GIVEN PASSAGE section start
This week was focused on building an OpenAI API for text generation and integration with other project components. OpenAI’s text generation capabilities are extensive and offer a range of input modalities and model parameterization. In their tutorials and documentation, OpenAI “recommend[s] first attempting to get good results with prompt engineering, prompt chaining (breaking complex tasks into multiple prompts), and function calling.” To do so, I started by asking ChatGPT to “translate” ASL given syntactically ASL sentences. ChatGPT had a lot of success doing this correctly given isolates phrases without much context or prompting. I then went to describe my prompt as GPT will be used in the context of our project as follows:
I will give you sequential single word inputs. Your objective is to correctly interpret a sequence of signed ASL words in accordance with ASL grammar and syntax rules and construct an appropriate english sentence translation. You can expect Subject, Verb, Object word order and topic-comment sentence structure. Upon receiving a new word input, you should respond with your best approximation of a complete English sentence using the words you’ve been given so far. Can you do that?
GIVEN PASSAGE section end
TO DO:
- 1) Answer these questions using the passage on building an OpenAI API for ASL translation:
(a) What three approaches does OpenAI recommend attempting first to get good results?
(b) What word order and sentence structure does the prompt say to expect?
(c) What should the response be each time a new word input is received?
- 2) Write the next part of the passage on building an OpenAI API for ASL translation, beginning right after its final sentence.
The entries given next are drawn from a different source than the passage.
MATERIAL SHOWN section start
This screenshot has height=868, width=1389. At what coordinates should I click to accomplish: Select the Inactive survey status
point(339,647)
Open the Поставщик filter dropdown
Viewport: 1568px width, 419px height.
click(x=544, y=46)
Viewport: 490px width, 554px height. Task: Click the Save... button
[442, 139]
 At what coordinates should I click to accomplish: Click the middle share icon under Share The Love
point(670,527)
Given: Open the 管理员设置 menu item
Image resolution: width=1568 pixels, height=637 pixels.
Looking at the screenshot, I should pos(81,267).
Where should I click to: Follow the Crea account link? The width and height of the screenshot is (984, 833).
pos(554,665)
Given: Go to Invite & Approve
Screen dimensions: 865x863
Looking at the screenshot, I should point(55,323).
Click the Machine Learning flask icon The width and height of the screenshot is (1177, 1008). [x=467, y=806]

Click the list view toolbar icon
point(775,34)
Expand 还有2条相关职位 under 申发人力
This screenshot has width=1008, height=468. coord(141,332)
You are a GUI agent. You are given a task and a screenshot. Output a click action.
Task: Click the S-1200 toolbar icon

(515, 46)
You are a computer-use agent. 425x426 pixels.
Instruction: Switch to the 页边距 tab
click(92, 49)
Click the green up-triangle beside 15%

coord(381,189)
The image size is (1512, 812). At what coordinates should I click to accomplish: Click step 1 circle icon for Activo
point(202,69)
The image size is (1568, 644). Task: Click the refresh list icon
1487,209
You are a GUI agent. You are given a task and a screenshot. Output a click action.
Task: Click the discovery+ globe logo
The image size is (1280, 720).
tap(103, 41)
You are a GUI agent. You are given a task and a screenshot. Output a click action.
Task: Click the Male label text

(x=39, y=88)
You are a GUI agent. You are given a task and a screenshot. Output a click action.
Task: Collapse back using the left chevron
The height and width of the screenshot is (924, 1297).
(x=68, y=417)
MATERIAL SHOWN section end
REPLIES:
- 1)
(a) Prompt engineering, prompt chaining (breaking complex tasks into multiple prompts), and function calling.
(b) Subject, Verb, Object word order and topic-comment sentence structure.
(c) The best approximation of a complete English sentence using the words given so far.

- 2)
It worked semi successfully but ChatGPT had substantial difficulty moving away from the “conversational” context it’s expected to function within.
So far, I’ve used ChatGPT-4 and some personal credits to work in the OpenAI API playground but would like to limit personal spending on LLM building and fine-tuning going forward. I would like to use credits towards gpt-3.5-turbo since fine-tuning for GPT-4 is in an experimental access program and for the scope of our project, I expect gpt-3.5-turbo to be a robust model for in terms of accurate translation results.
from openai import OpenAI client = OpenAI()
behavior = "You are an assistant that receives word by word inputs and interprets them in accordance with ASL grammatical syntax. Once a complete sentence can be formed, that sentence should be sent to the user as a response. If more than 10 seconds have passed since the last word, you should send a response to the user with the current sentence." response = client.chat.completions.create( model="gpt-3.5-turbo", messages=[ {"role": "system", "content": behavior}, {"role": "user", "content": "last"}, {"role": "user", "content": "year"}, {"role": "user", "content": "me"}, {"role": "user", "content": "went"}, {"role": "user", "content": "Spain"}, {"role": "assistant", "content": "I went to Spain a year ago."}, {"role": "user", "content": "where"} ])
The system message helps set the behavior of the assistant.
eventually, we would like to use an Openai text generation model such that we provide word inputs as a stream and only receive text in complete English sentences.
SVO (Subject, Verb, Object) is the most common sentence word order in ASL and Object, Subject, Verb (OSV) necessarily uses non-manual features (facial expression) to introduce the object of a sentence as the topic. As a result, we will restrict the scope of our current LLM to successfully interpreting SVO sign order.